90 days from today is Sun, 15 December 2019
26 July 2019
Government prioritises wellbeing in new package to support police
The Government and HMICFRS will work together to put the wellbeing and mental health of staff and officers at the heart of policing, following a landmark review.
The Front Line Review has seen the Home Office engage directly with officers and staff for more than a year. The department has now published everything it heard from the front line, alongside a package of new measures which aims to transform the support given to those working in policing. This includes plans to work with HMICFRS to embed wellbeing into the culture of policing through inspecting forces.
Views shared by staff and officers in the Front Line Review centred around demand, wellbeing challenges, insecurities around personal safety, training and morale.
Avon and Somerset Police Federation Chair, Andy Roebuck said: “I was approached requesting Avon and Somerset Constabulary to be part of this review and immediately saw the absolute benefits this could bring to our force, the police nationally and for the benefit of all our communities. The buy in by our staff and from those in other forces is a real credit and provides some honest, true and very real feedback. The Government and senior officers now have a great document to build on and we will be keen to push these aspects forward”.
Home Secretary Sajid Javid said: “Our world-leading police keep us safe in the most challenging of circumstances – so it’s vital we do everything possible to support them in their roles. Over the past year we’ve been speaking to officers and listening to their views around how they can make the service they provide even better. As a result, we are taking action to reduce their workloads, ensure their wellbeing and give the front line a stronger voice in decision making.”
Minister for Policing and Fire, Nick Hurd, said: “We wanted to hear directly from the front line of policing and the messages were clear. The need for more people. The call to stop wasting police time. The desire for more of a say in the decisions that affect the front line. The need for more time and support for both training and wellbeing.
“We have listened and now we are taking action with our partners to make sure police officers, staff and volunteers have the support they need, wherever they serve. This is on top of the increased investment to recruit more officers.”
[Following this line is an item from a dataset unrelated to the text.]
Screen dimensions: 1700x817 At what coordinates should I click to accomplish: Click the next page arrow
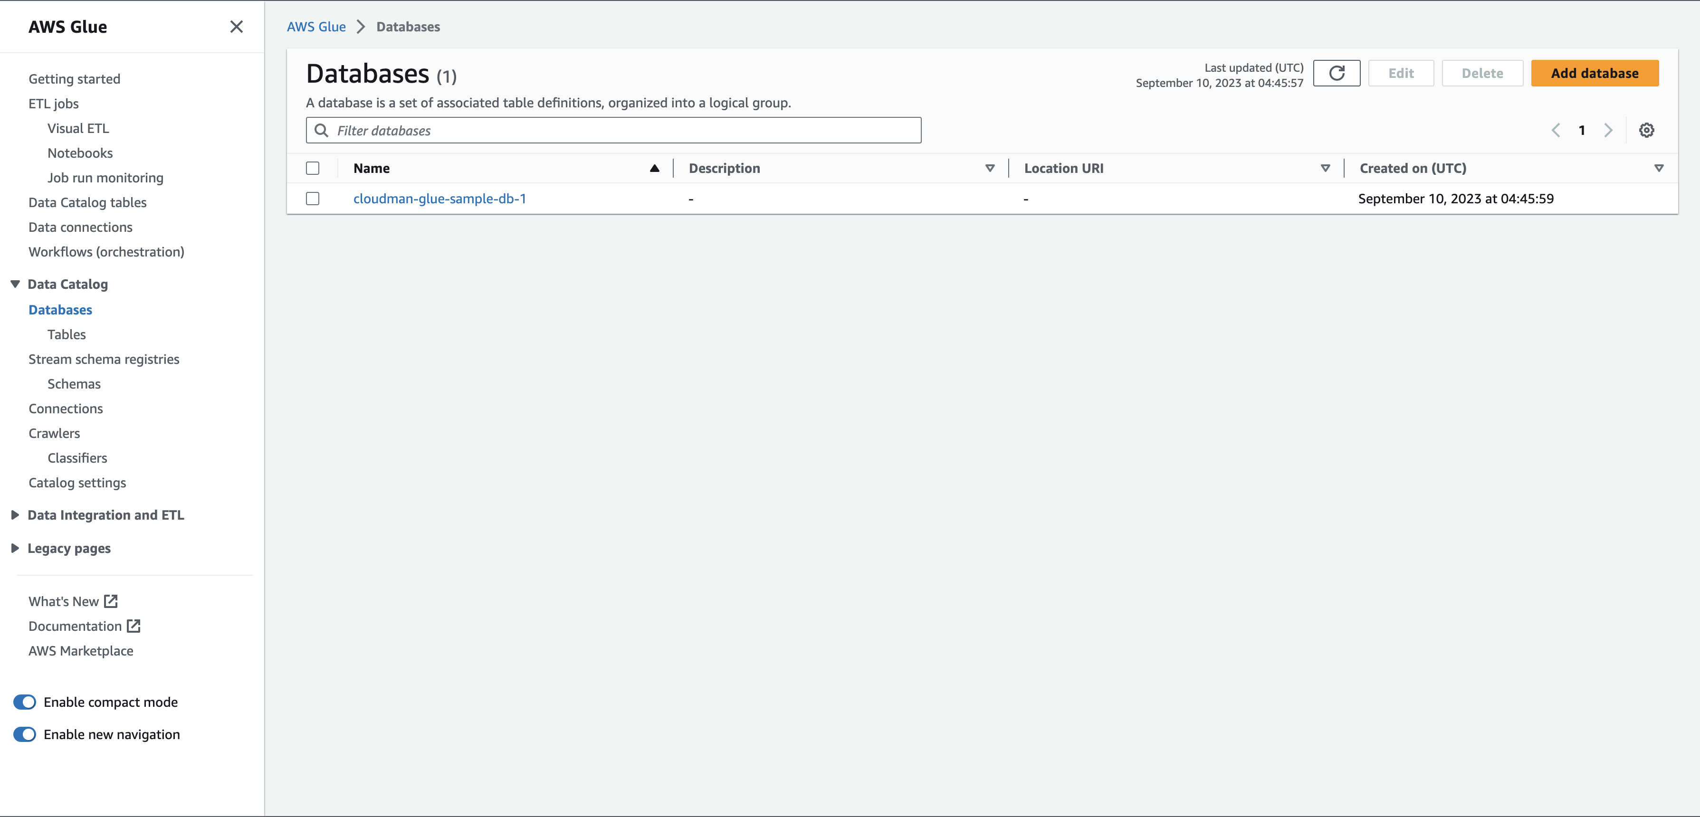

New guidance will also be issued empowering police to push back against responding to inappropriate requests for attendance, often health or welfare related, and where the police don’t have the appropriate skills or powers to respond. This is designed to make a difference for vulnerable people, giving them the right support from the right agencies, while also freeing up time for the police to focus on tackling crime.
Other measures brought in by the Front Line Review include:
• Plans to bring the front line into the decision-making process on future policies and change
• A commitment to look into shift patterns with a view to give officers more time for wellbeing, as well as personal and professional development
• Bringing police chiefs and their staff together to find solutions to the front line’s frustrations over internal bureaucracies, including administration and inefficiencies, to free up time.
The Government worked closely with the College of Policing, National Police Chiefs Council, the Police Federation, HMICFRS, the Association of Police and Crime Commissioners and others to see what could be learnt from these findings. The Front Line Review Recommendation Report is available on the Home Office website.